Osamu Tezuka Astro BoyWe’re getting closer and closer to this year’s release of the CG-animated Astro Boy, courtesy of British director David Bowers (who last brought us Flushed Away), and one can’t help but wonder how this Western depiction of a truly great Japanese icon will translate when compared against the original source material.

Luckily for us then, so far there’s been nothing but positives coming out on this particular project! :)

One thing we do know is that a lot of the robot character designs for this movie are going to have their roots inspired by pre-Colombian characters, a far cry from its Japanese heritage, thanks to the Argentinian character designer, Luis Grane (an ex-Dreamworks employee who has had his hand in Spider-man 2, The Matrix and Pixar’s Ratatouille). Another thing to perk up to is the fact that Bowers and Tezuka’s son, Makoto Tezuka, are paying particularly close attention to the look and the feel of the on-screen characters, forcing as much of the historic elements of the original onto this new incarnation as possible.

At this stage, for those of you still in the dark, Astro Boy was a particularly famous and almost universal Japanese cartoon series created by the legendary Osama Tezuka (1928-1989), the so-called “God of Manga” back in his heyday around the 1960s. The story revolves around a boy robot who has been imbued with human feelings and emotion and who undertakes a journey in search of his true identity before returning to the futuristic Metro City to reconcile with his estranged creator, the genius scientist Tenma.

Bowers has gone on record as saying that despite the fact that this is primarily a family-orientated movie, it will most definitely have its darker elements because no matter how one looks at it, the story of Astro Boy is a fairly sad and lonely one.
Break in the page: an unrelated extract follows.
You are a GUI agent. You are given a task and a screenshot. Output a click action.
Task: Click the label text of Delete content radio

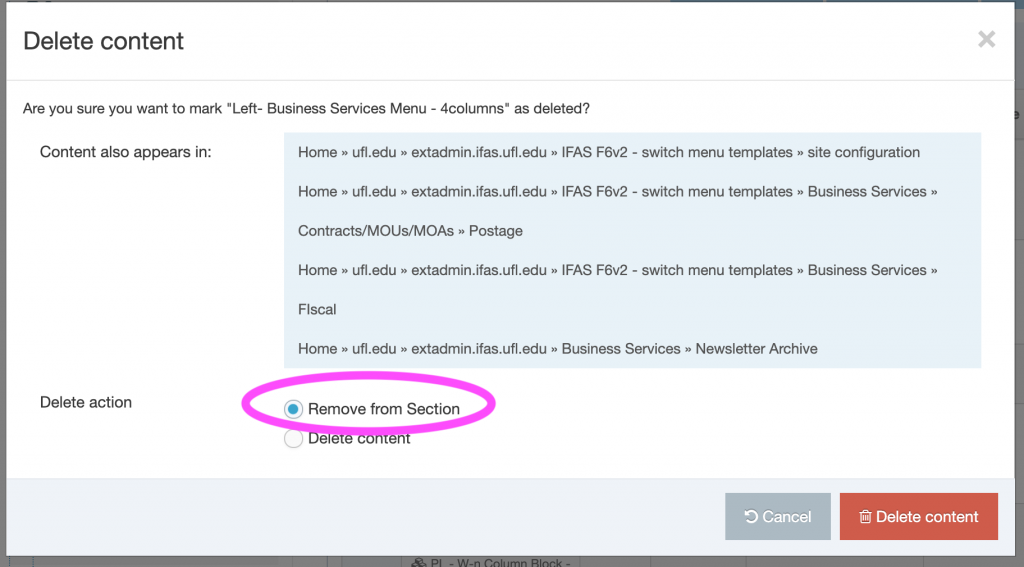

The aim of the story is to ensure that it is emotionally, dramatically terrific and at the same time be complete and utterly respectful to this most important icon of Japanese culture.

In terms of the voice cast, Bowers has managed to roll in some heavy hitters to take part, like Nicholas Cage (as the voice of Tenma), Kirsten Bell, Nathan Lane, Donald Sutherland and 17-year-old Freddie Highmore, known for his title role in Charlie and the Chocolate Factory, as Astro Boy.

The movie is currently being crafted at Imagi Animation studios on the outskirts of Los Angeles and has a release date set for October 23rd, 2009. Needless to say, if you are a true Otaku who pays proper respect to the history of the art form which we all love so much, then you’ll definitely be looking forward to this one!